WHAT THE TASK REQUIRES:
Return all of the entries exactly, but do not include the pictures.

--- DATA FOR THIS EXERCISE Enclosed Below ---

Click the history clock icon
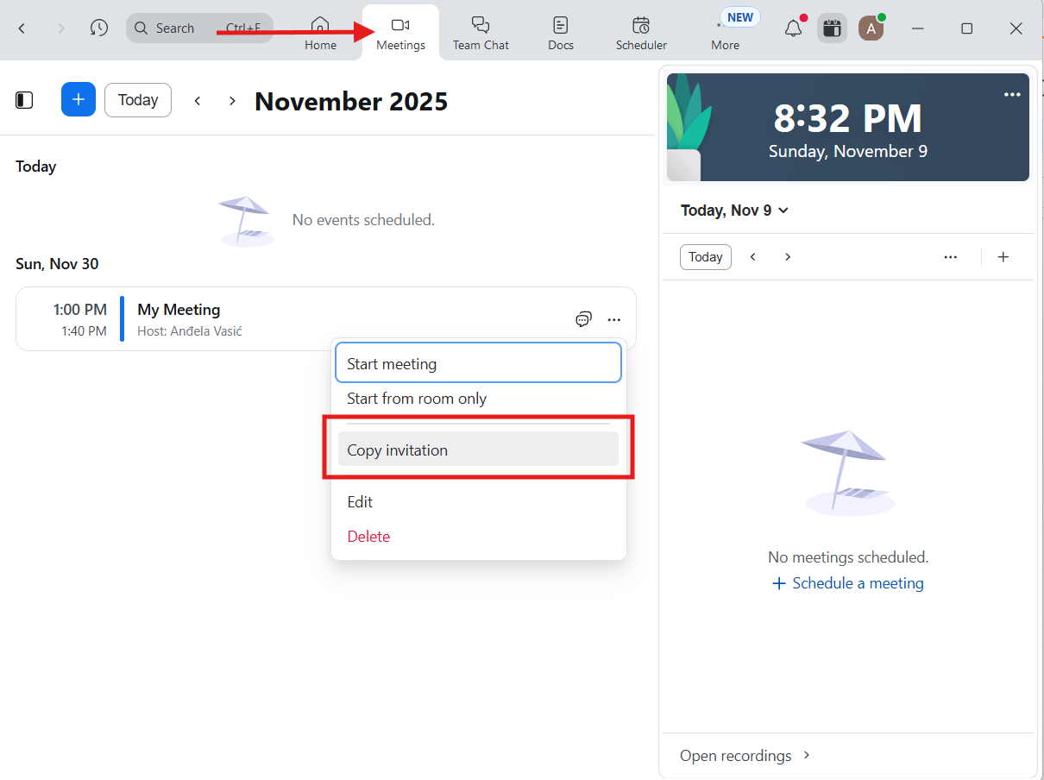The image size is (1044, 780). [98, 28]
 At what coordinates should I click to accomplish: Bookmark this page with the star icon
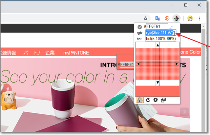point(146,18)
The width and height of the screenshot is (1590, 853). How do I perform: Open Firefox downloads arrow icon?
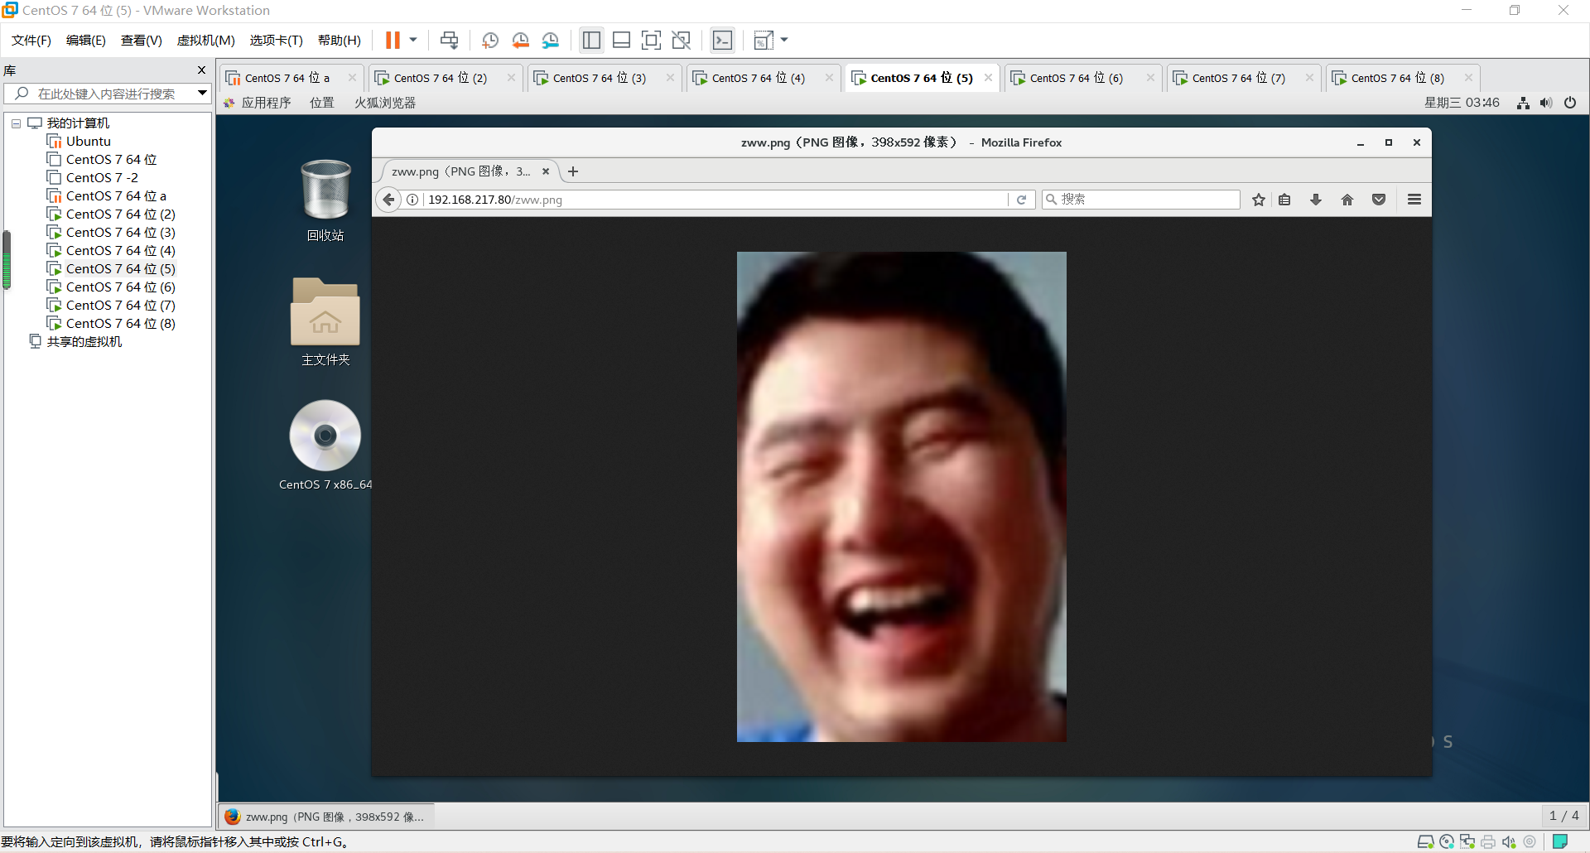coord(1316,200)
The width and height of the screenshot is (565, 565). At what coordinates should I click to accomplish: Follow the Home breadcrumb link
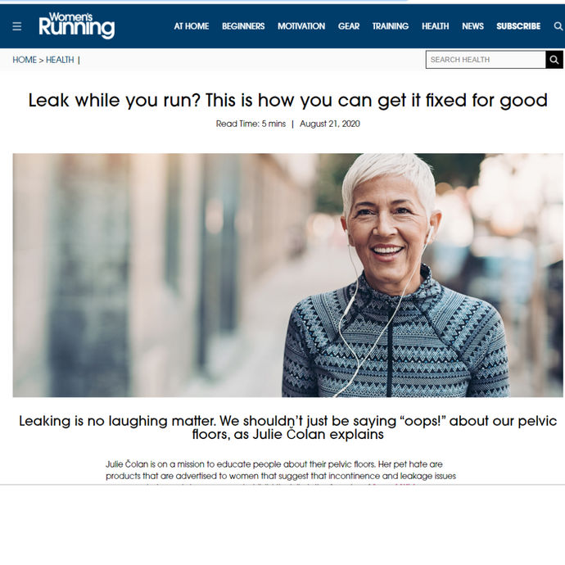point(25,60)
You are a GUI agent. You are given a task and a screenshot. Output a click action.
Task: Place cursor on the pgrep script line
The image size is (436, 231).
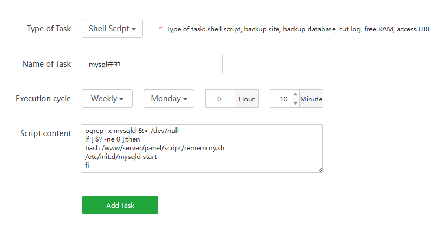pyautogui.click(x=132, y=131)
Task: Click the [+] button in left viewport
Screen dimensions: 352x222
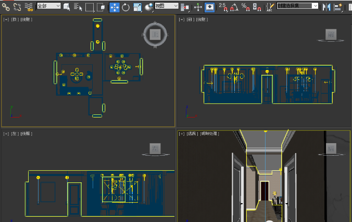Action: (6, 134)
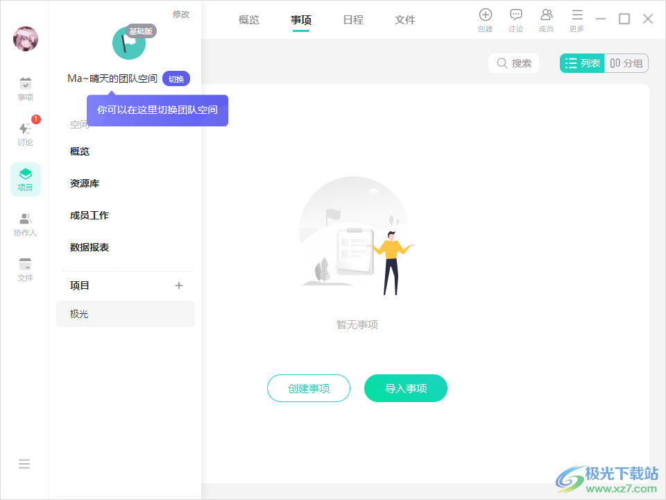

--- End of Enclosed DATA FOR THIS EXERCISE ---

SOLUTION BELOW:
Click the history clock icon
The image size is (1044, 780). [98, 28]
 At what coordinates should I click to accomplish: Bookmark this page with the star icon
point(146,18)
The width and height of the screenshot is (1590, 853). How do I perform: Open Firefox downloads arrow icon?
coord(1316,200)
The width and height of the screenshot is (565, 565). At what coordinates should I click to accomplish: Follow the Home breadcrumb link
point(25,60)
You are a GUI agent. You are given a task and a screenshot. Output a click action.
Task: Place cursor on the pgrep script line
The image size is (436, 231).
pyautogui.click(x=132, y=131)
Task: Click the [+] button in left viewport
Screen dimensions: 352x222
Action: (6, 134)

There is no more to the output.